One thing that makes this worse is that the 27% subsidy isn't paid in each year; it's paid as needed, and it would be needed more in bad times (like today) than in good times. It's likely that equity returns in the medium term will be higher than normal, since prices have dropped so much in the past year. So right now, offering a guarantee like that isn't likely to be too expensive. But in the next downturn the costs could really kick in.

William said...

Another proposal to save Social Security or to transition to private accounts. I hate to break the bad news to you, but the cost of saving SS is the exact identical cost as transitioning to private accounts which is the identical cost of keeping Social Security the way it is. Every plan and I mean every plan out there assumes you can create something from nothing.

Take this current plan that proposes garenteeing 3% above inflation. First off, who is going to pay this? Second how does this change the current situation where Social Security has continued to earn very close to this amount and still cannot pay full benefits in the future.

Raising the payroll tax from 10.6% to 12.5% could eliminate the shortfall between revenues and expenses over the next 75 years. However, in year 2079 Social Security would face the age-old problem it now faces in 2041. How will it pay promised benefits? The tax rate needed then would be 19% and the trust fund will have been exhausted. This just puts off the inevitable.

“...the 75-year time horizon is arbitrary since it ignores what happens to system finances in years outside the valuation period. For example, we could eliminate the actuarial deficit by immediately raising the payroll tax by 1.86 percent of payroll. However, as we move one year into the future, the valuation window is shifted by one year, and we will find ourselves in an actuarial deficit once more. This deficit would continue to worsen as we put our near term surplus years behind us and add large deficit years into the valuation window.
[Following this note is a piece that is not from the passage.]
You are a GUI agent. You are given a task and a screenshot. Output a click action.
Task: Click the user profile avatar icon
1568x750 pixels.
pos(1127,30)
This is sometimes called the "cliff effect" because the measure can hide the fact that in year 76, system finances immediately "fall off the cliff" into large and ongoing deficits."[1]
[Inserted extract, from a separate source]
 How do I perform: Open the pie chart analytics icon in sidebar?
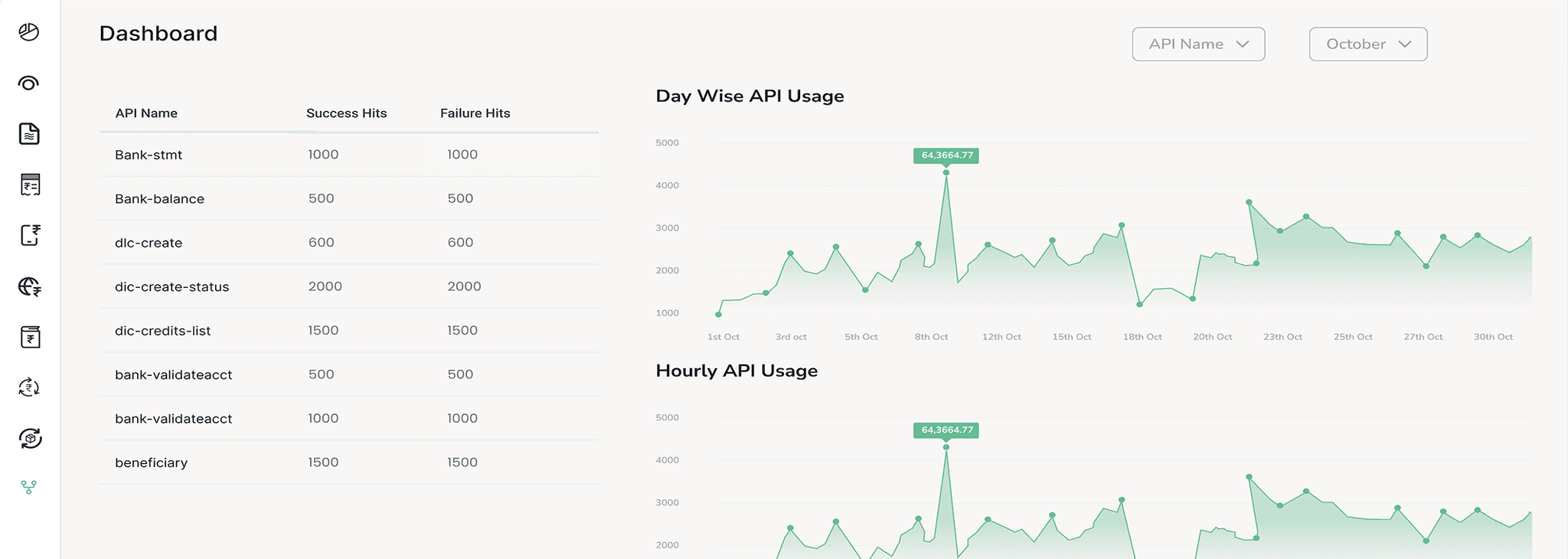click(29, 32)
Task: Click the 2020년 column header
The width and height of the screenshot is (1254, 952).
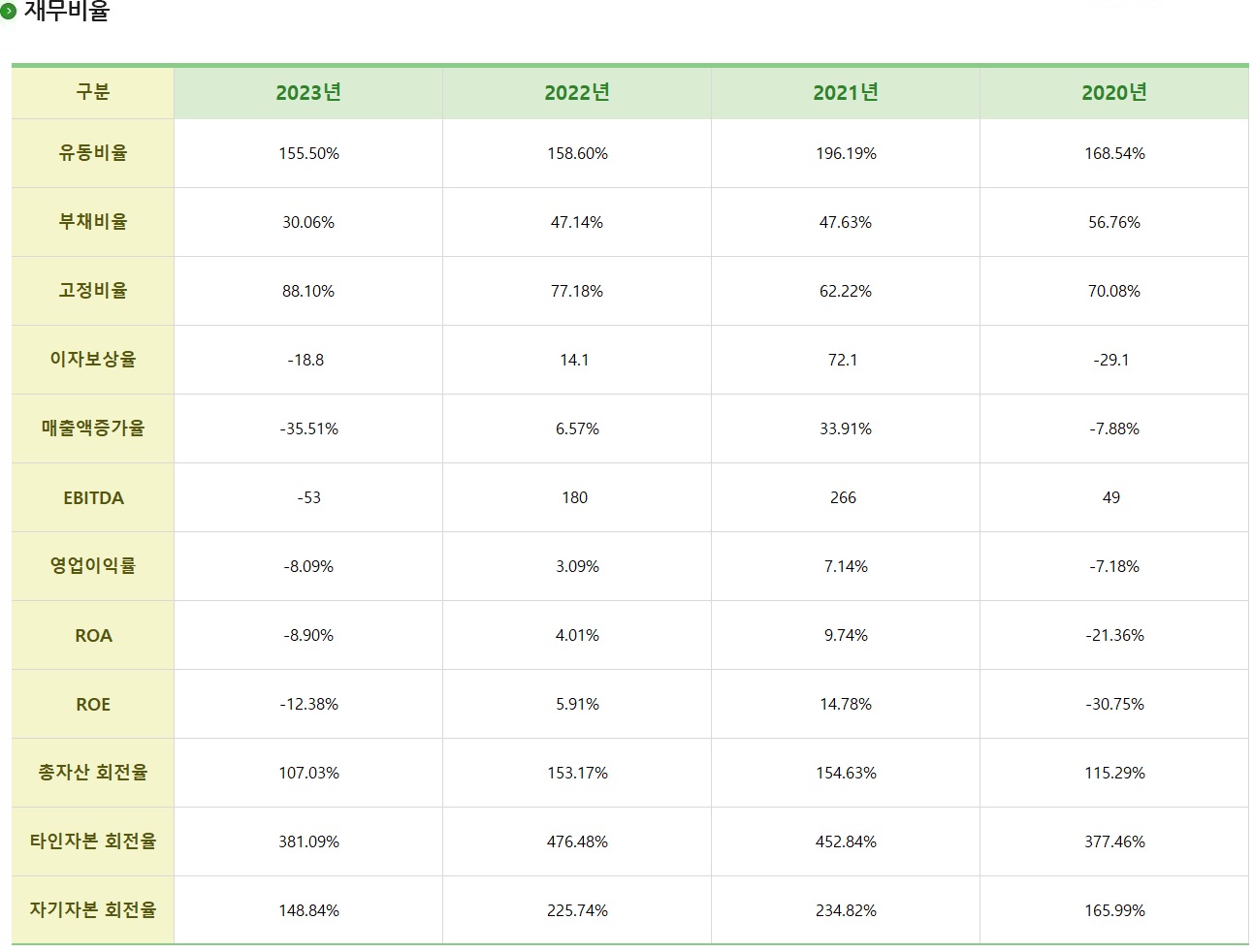Action: [x=1114, y=93]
[1] Strengthening Social Security and Creating Personal Wealth For All Americans, Final Report December 21, 2001, Page 70,

Then there is the problem with investing outside of Treasury Notes. If SS stops investing in U.S. Treasuries will anyone else do it? If the demand drops for U.S. Treasuries, does the cost of borrowing go up requiring ever more in Federal Income Taxes, which offsets any net gain you made on these other investments?

One more thing, if you are making 3% above inflation of 2%, your real compounded rate of return is not 3%, the effective rate of return is 2.94118%. Subtracting different exponential rates of growth from each other cannot be done linearly.

All these plans fall short because there is no new capital identified or they do not include the new capital costs when comparing different proposals to the current problem.

If SS is earning such a bad return now, why would anyone want to contribute another penny towards the same lousy investment. You cut your losses, you do not add to them.